KOLD INVESTIGATES: Inside Tucson’s child immigrant holding facility

KOLD Investigates: Inside the walls of Southwest Key


The situation involving illegal immigrant children detained in our country has made national headlines the last few months.

What many in the public do not know is there is a facility in Tucson that houses about 300 kids.

The public and media aren't allowed inside the Southwest Key facility on Oracle Road.

KOLD Investigator Craig Thomas found another way to shine a light on what goes on inside the walls. He looked through dozens of police reports, which must be filed following incidents.

Here are some of the findings:

April 2015: A report states staff member Oscar Trujillo went into a teen boy's room several times in one night.

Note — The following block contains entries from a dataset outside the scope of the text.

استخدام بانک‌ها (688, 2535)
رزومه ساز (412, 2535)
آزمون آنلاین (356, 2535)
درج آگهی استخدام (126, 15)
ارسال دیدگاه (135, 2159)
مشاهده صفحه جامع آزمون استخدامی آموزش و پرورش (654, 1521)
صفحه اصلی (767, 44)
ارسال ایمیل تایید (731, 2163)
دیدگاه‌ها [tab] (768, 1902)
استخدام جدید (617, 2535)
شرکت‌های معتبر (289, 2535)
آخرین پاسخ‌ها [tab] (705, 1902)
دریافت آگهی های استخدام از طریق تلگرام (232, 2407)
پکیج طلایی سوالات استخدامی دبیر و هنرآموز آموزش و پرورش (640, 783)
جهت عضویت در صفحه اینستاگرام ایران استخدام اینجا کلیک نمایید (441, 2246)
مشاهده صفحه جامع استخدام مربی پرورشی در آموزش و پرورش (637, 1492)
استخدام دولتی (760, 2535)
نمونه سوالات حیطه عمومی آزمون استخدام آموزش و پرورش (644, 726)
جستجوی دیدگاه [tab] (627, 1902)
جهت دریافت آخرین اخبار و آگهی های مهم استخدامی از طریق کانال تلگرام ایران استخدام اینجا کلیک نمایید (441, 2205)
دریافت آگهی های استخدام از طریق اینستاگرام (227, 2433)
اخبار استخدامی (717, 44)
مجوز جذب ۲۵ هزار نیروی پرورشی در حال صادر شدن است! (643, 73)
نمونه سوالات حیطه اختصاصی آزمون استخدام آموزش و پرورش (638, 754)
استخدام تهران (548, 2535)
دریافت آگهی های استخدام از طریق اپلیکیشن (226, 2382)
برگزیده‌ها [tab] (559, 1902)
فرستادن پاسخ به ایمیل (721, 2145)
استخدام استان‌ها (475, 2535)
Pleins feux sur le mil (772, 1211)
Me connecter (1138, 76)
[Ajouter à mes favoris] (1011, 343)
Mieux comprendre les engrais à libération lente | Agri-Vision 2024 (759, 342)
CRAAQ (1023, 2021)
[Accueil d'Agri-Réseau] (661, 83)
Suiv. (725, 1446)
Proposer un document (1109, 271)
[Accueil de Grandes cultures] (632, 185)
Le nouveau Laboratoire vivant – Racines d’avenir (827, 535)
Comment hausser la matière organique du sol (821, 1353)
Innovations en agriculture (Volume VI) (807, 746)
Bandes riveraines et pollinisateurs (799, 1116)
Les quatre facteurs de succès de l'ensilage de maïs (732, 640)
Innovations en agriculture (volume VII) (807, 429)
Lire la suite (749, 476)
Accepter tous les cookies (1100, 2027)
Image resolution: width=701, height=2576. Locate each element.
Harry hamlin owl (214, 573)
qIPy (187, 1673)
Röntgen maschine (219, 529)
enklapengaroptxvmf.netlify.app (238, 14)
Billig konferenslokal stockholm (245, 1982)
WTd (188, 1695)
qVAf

According to the report, Trujillo "began rubbing and tickling his stomach...and told the boy 'I know what you want, I can give you anything you need.'"

Trujillo allegedly told the boy "don't tell anyone."

He was fired and convicted in court in 2017.

In that case, a supervisor admitted "they no longer had any surveillance footage of this incident..as it is on a four week loop and recorded over itself several times."

January 2018: A report talked about a potential relationship between a child and a staff member - because that child received love letters that seemed like they were female adults. But nothing was proven - and the investigation was dropped.

Antar Davidson is a Tucsonan who worked at the facility for four months earlier this year. He resigned in June, emailing a supervisor he felt "uneasy about the morality of many practices happening at the facility."

Davidson told KOLD the police reports only tell part of the story.

"You go in there it's like a different world," he said. "They had attempted to keep everything secret. You're not supposed to say anything. They really enforce a secrecy on the employees."

Most of the reports involve incidents where it's child versus child. Davidson said he dealt with one situation that never never made it into a police report, where a boy acted inappropriately with a girl.

"I personally pushed the kid out," Davidson said. "Spoke to the roommate of this girl - multiple times, it was over two days. The first day I said - 'I'll tell someone.' I spoke to the supervisor, and then the next day I came and she told me again. 'He's trying to get in while she's showering. He says he's going to see her without her clothes on.

Davidson said nothing happened, even though he tried to report it.

Looking through all the incidents that did go somewhere, there was one fact that popped up in every single case.

Southwest Key is the legal guardian of these children and often doesn't even know where the kids' parents are.

As part of its guardianship, it is the company's decision if they want to prosecute and how to handle punishment after incidents between kids.

May 2018: A teenage girl claimed she was harassed and assaulted by a teen boy.

She claimed he grabbed "her buttocks six times" in the span of two weeks - and in a classroom "during a project ...with a long tube, XXX made a comment that he wanted to use the tube on her and put it inside of her, put his fingers inside of her, lick her genitals."

Witnesses backed up her statement.

The Southwest Key supervisor cooperated with police, but said they couldn't find any surveillance footage proving the groping. So the supervisor made the decision to keep both the victim and the boy at the facility - with monitoring.

KOLD asked Southwest Key to explain exactly how they monitor the juveniles, as well as how they handle discipline.

They company referred all questions to the Department of Health and Human Services. HHS is paying Southwest Key $458 million this year as part of a three-year contract to handle almost 30 facilities.

HHS did not specifically addressed our questions, but wrote in an e-mail:

 "HHS operates a network of just over 100 shelters in 17 states and has a proven track record of accountability and transparency for program operations, as well as being a good neighbor in the communities where shelters are located.  Any allegation of abuse or neglect is taken seriously and aggressively investigated by ORR (Office of Refugee Resettlement.)  Whenever appropriate, swift action is taken to address violations of policy, including initiating employee disciplinary action, termination, and reporting to law enforcement agencies and any relevant licensing bodies."

Davidson said ultimately, it is critical the public gets to see more than just beauty shots and black and white documents.

"Whoa - when you go in there and you see these kids - and you see the way it is," he said. "It's a very shocking and impactful thing."